**Dataset entries:**
***
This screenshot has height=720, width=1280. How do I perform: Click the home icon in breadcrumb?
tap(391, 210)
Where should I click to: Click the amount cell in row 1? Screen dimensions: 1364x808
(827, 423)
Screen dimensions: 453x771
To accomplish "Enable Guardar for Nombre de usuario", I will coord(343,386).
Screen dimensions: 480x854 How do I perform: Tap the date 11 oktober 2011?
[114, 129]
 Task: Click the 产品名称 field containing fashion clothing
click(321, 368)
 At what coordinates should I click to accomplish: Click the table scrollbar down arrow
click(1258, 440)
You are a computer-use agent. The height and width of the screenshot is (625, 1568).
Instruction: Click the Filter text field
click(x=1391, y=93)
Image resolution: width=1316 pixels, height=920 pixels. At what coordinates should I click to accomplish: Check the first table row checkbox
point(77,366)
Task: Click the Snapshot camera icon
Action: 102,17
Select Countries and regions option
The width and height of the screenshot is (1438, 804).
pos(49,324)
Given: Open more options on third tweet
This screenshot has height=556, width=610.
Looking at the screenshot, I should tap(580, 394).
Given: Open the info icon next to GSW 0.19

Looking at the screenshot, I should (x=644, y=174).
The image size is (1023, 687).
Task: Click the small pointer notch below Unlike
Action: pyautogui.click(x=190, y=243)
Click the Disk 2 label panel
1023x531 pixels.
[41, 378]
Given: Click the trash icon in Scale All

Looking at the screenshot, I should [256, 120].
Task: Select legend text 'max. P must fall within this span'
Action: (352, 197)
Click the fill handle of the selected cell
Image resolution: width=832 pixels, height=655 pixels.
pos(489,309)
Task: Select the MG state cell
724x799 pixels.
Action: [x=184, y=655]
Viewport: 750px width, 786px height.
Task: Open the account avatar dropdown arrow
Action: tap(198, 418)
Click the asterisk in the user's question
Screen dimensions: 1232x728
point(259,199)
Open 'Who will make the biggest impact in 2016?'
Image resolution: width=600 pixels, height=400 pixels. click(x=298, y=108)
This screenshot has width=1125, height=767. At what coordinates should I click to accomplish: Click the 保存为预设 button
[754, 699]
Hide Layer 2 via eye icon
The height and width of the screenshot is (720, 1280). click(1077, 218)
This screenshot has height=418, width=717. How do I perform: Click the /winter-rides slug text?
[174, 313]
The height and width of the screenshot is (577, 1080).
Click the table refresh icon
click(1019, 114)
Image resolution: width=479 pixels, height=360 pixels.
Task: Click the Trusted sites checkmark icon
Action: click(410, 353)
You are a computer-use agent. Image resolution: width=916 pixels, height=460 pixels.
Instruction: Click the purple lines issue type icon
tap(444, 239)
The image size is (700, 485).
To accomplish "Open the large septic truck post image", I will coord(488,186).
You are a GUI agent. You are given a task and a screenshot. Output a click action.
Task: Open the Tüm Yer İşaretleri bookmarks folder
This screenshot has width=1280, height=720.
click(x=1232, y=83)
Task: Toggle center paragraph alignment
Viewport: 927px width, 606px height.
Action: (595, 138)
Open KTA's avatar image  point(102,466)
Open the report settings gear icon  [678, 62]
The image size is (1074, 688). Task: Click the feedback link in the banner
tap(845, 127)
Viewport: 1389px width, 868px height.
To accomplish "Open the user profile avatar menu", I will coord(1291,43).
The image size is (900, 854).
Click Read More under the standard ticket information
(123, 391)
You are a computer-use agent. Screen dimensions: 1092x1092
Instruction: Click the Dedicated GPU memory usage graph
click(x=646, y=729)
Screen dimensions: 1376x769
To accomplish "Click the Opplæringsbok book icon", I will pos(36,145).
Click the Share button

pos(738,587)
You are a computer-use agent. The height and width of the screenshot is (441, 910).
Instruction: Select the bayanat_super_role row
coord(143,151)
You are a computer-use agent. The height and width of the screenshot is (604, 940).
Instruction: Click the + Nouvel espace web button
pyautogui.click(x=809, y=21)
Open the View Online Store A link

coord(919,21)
***
**TO DO:** Count how many lines above hold the word "computer", then reply with that number alone.

**WRITTEN REPLY:** 5